Shortest Subarray to be Removed to Make Array Sorted

medium array two pointers binary search stack monotonic stack

Problem

Given arr, remove a contiguous subarray (possibly empty) so the rest is non-decreasing. Return the minimum length to remove.

Inputarr = [1,2,3,10,4,2,3,5]

Output3

Remove [10,4,2] to leave [1,2,3,3,5].

arr

def find_length_of_shortest_subarray(arr):
    n = len(arr); L = 0
    while L + 1 < n and arr[L] <= arr[L + 1]: L += 1
    if L == n - 1: return 0
    R = n - 1
    while R > 0 and arr[R - 1] <= arr[R]: R -= 1
    ans = min(n - L - 1, R)
    i, j = 0, R
    while i <= L and j < n:
        if arr[i] <= arr[j]:
            ans = min(ans, j - i - 1); i += 1
        else:
            j += 1
    return ans

function findLengthOfShortestSubarray(arr) {
  const n = arr.length;
  let L = 0;
  while (L + 1 < n && arr[L] <= arr[L + 1]) L++;
  if (L === n - 1) return 0;
  let R = n - 1;
  while (R > 0 && arr[R - 1] <= arr[R]) R--;
  let ans = Math.min(n - L - 1, R);
  let i = 0, j = R;
  while (i <= L && j < n) {
    if (arr[i] <= arr[j]) { ans = Math.min(ans, j - i - 1); i++; }
    else j++;
  }
  return ans;
}

class Solution {
    public int findLengthOfShortestSubarray(int[] arr) {
        int n = arr.length, L = 0;
        while (L + 1 < n && arr[L] <= arr[L + 1]) L++;
        if (L == n - 1) return 0;
        int R = n - 1;
        while (R > 0 && arr[R - 1] <= arr[R]) R--;
        int ans = Math.min(n - L - 1, R);
        int i = 0, j = R;
        while (i <= L && j < n) {
            if (arr[i] <= arr[j]) { ans = Math.min(ans, j - i - 1); i++; }
            else j++;
        }
        return ans;
    }
}

int findLengthOfShortestSubarray(vector& arr) {
    int n = arr.size(), L = 0;
    while (L + 1 < n && arr[L] <= arr[L + 1]) L++;
    if (L == n - 1) return 0;
    int R = n - 1;
    while (R > 0 && arr[R - 1] <= arr[R]) R--;
    int ans = min(n - L - 1, R);
    int i = 0, j = R;
    while (i <= L && j < n) {
        if (arr[i] <= arr[j]) { ans = min(ans, j - i - 1); i++; }
        else j++;
    }
    return ans;
}

Explanation

Whatever subarray we remove, the part that stays must be a non-decreasing prefix followed by a non-decreasing suffix, glued together at the boundary. So the plan is: find the longest sorted prefix and suffix, then figure out the smallest gap we can cut between them.

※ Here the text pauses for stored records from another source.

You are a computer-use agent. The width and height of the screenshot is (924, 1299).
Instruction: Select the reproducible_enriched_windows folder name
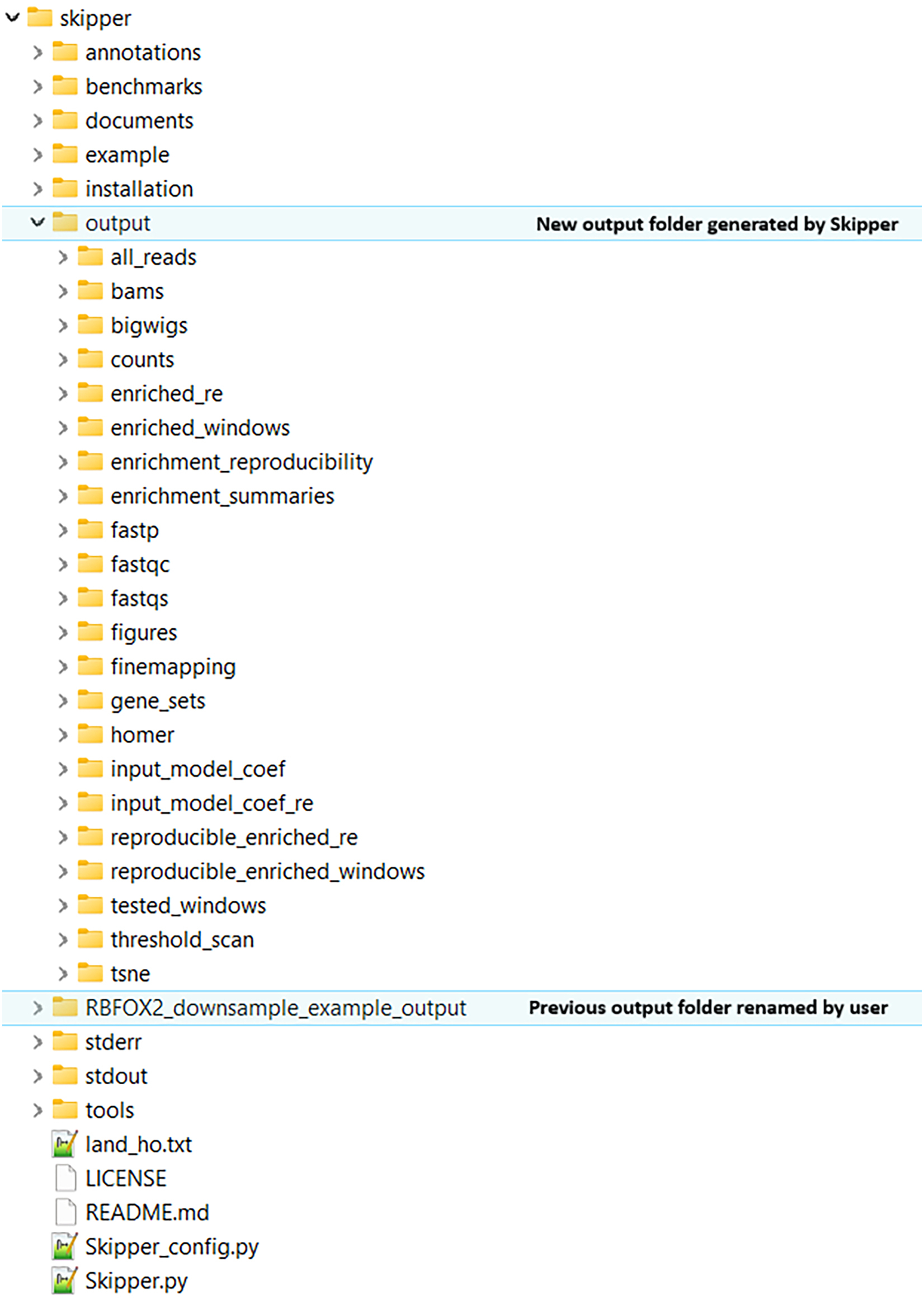(267, 871)
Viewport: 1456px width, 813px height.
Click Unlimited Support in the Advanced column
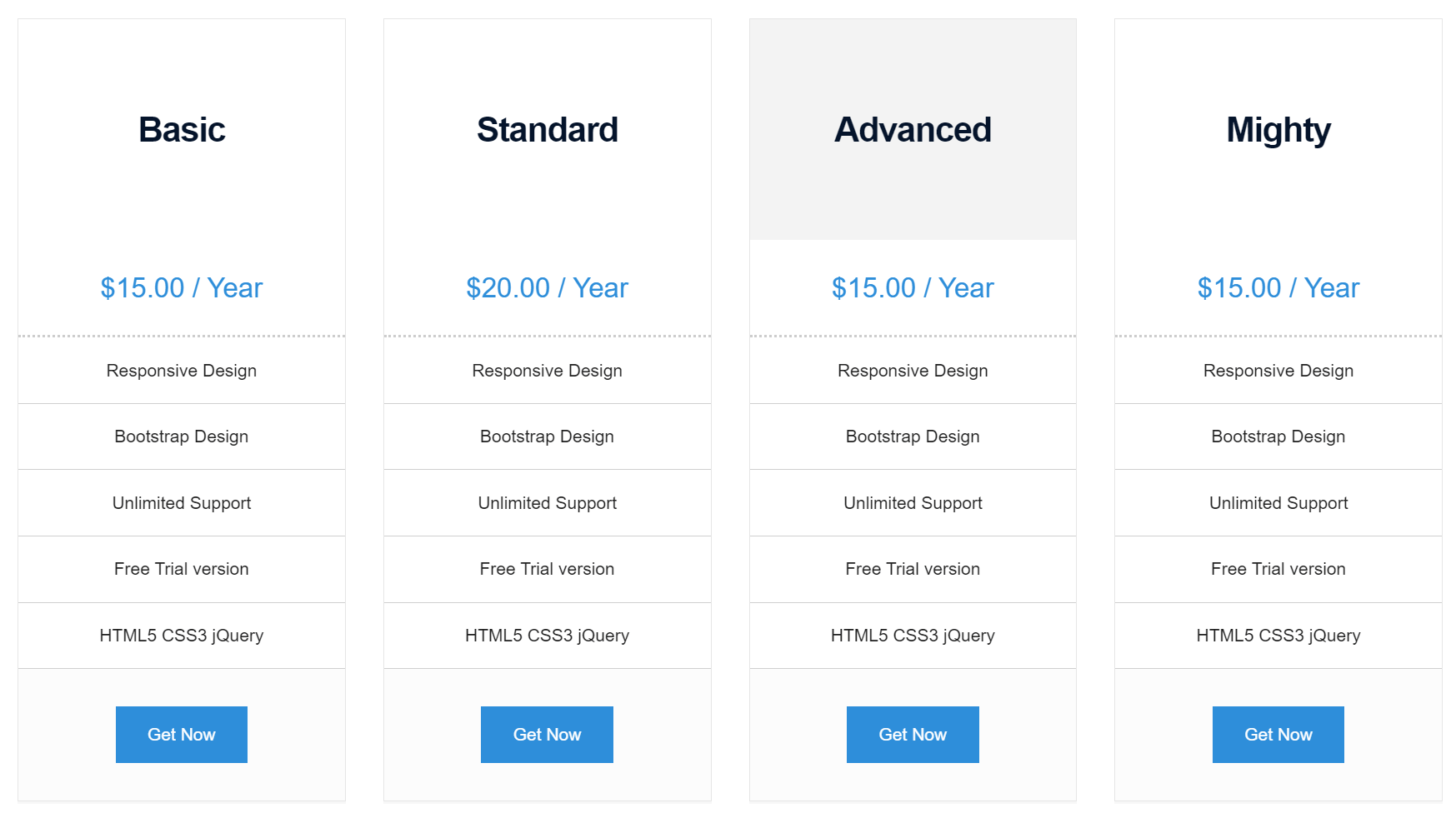click(913, 503)
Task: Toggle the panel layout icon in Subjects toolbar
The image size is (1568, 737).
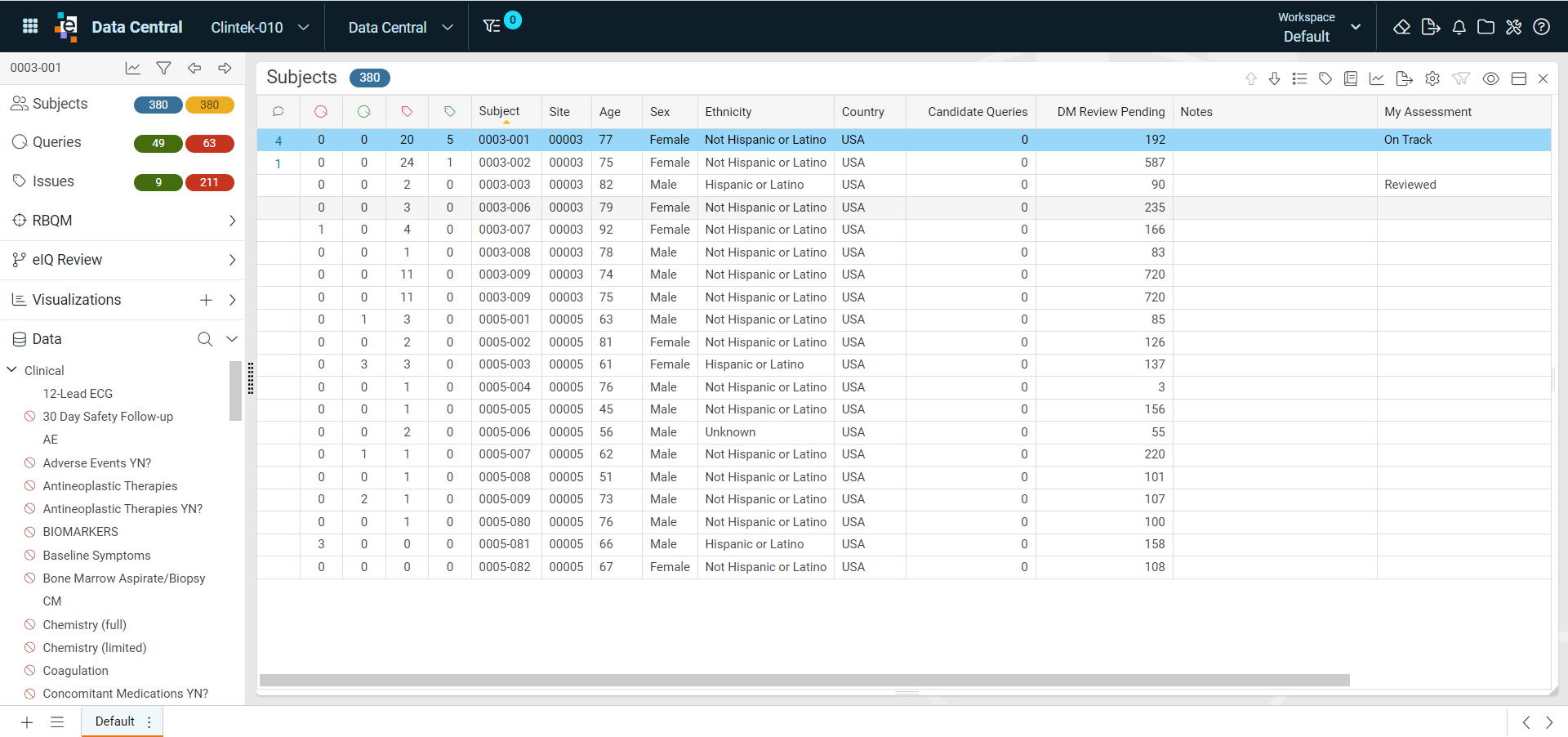Action: (x=1519, y=78)
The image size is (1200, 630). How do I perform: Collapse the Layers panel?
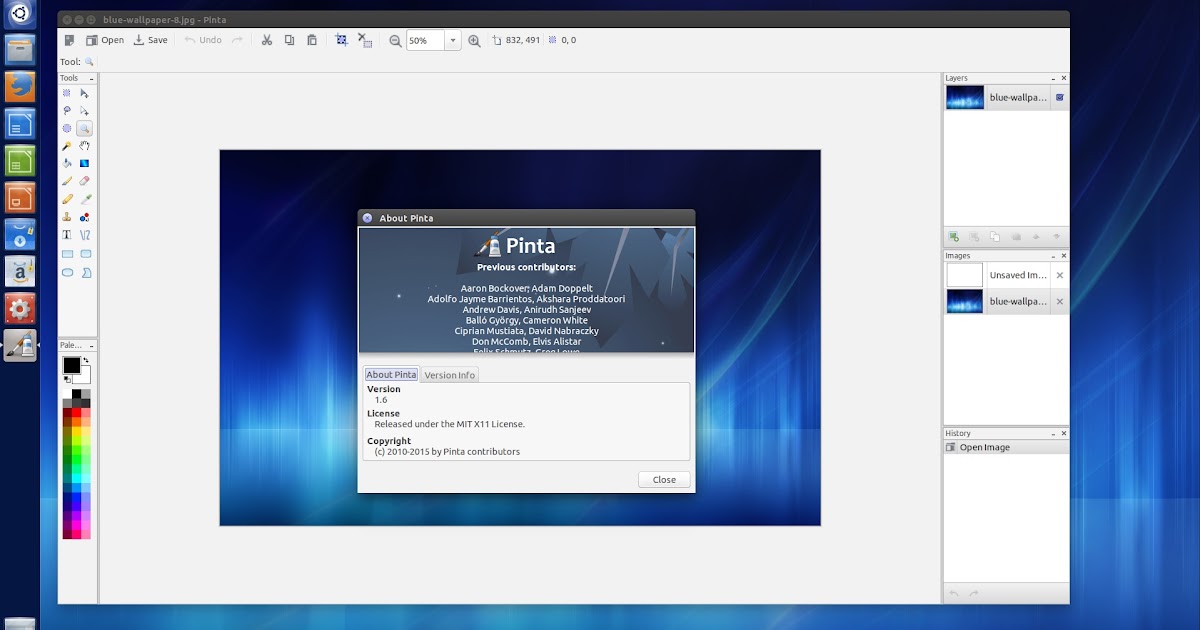pyautogui.click(x=1052, y=78)
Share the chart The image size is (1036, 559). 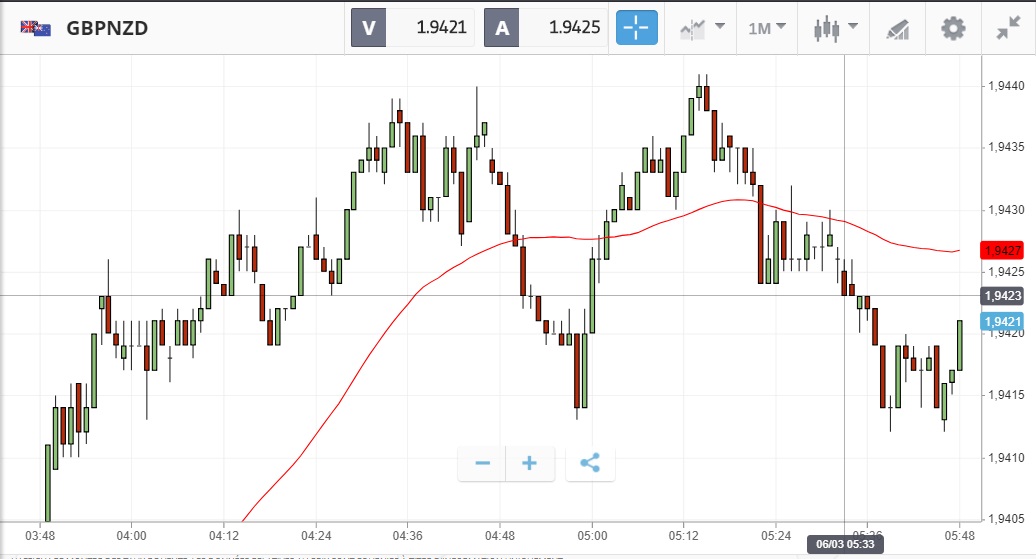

First we extend L as far right as the array stays sorted (the prefix ends at L), and extend R as far left as the suffix stays sorted (the suffix starts at R). If the prefix already reaches the end, the array is sorted and the answer is 0.

A baseline answer is to drop everything except one side: min(n - L - 1, R). Then we try to keep some of both sides with two pointers i (over the prefix) and j (over the suffix). Whenever arr[i] <= arr[j], joining prefix up to i with suffix from j is valid, removing the gap j - i - 1; we record it and advance i. Otherwise we move j forward to find a larger suffix value.

We keep the minimum gap found across all valid joins. Because both pointers only move forward, the merge is a single linear sweep.

Example: arr = [1,2,3,10,4,2,3,5]. Prefix is [1,2,3,10] (L = 3), suffix is [2,3,5] (R = 5). Matching 1,2,3 against the suffix lets us keep [1,2,3] and [2,3,5], removing [10,4,2] — length 3.

Time: O(n) Space: O(1)